Task brief ▸ Transcribe each entry exactly as it appears, leaving out any picture it holds.

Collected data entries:
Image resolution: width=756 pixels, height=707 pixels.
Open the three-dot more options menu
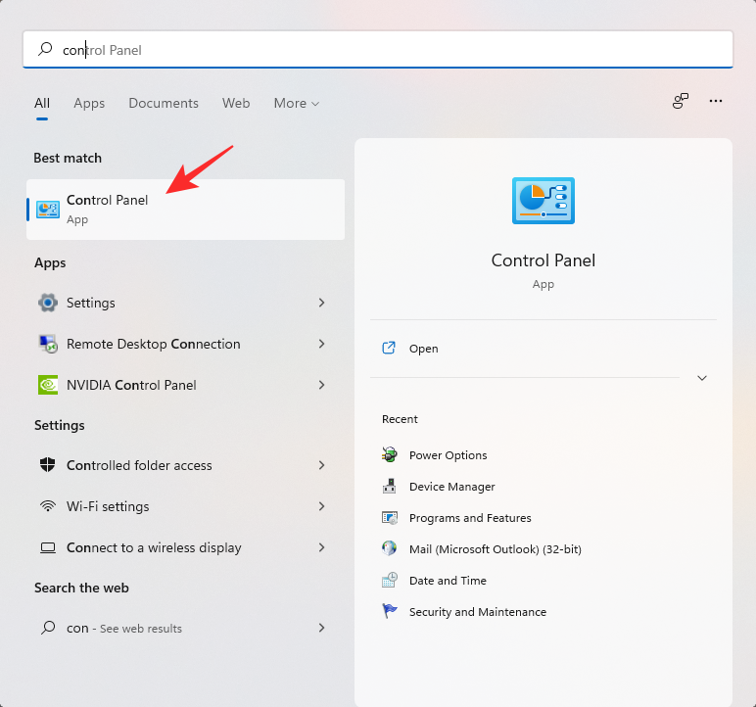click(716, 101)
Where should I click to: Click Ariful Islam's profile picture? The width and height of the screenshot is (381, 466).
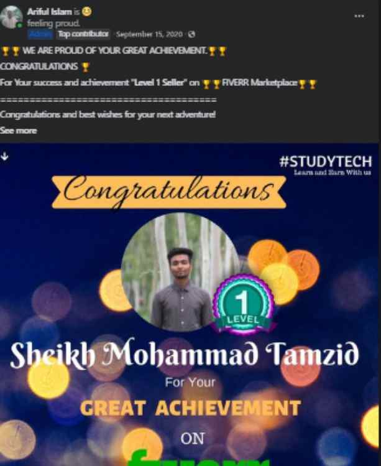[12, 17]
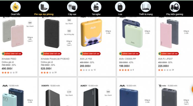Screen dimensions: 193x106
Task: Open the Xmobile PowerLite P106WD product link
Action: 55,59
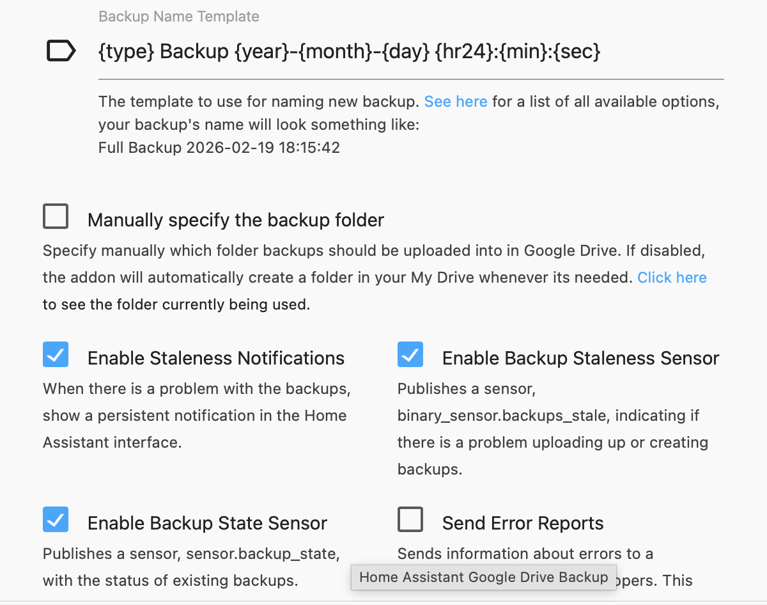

Result ▸
Image resolution: width=756 pixels, height=707 pixels.
Open the three-dot more options menu
click(716, 101)
Where should I click to: Click Ariful Islam's profile picture? The width and height of the screenshot is (381, 466).
[12, 17]
Screen dimensions: 193x106
Task: Open the Xmobile PowerLite P106WD product link
Action: 55,59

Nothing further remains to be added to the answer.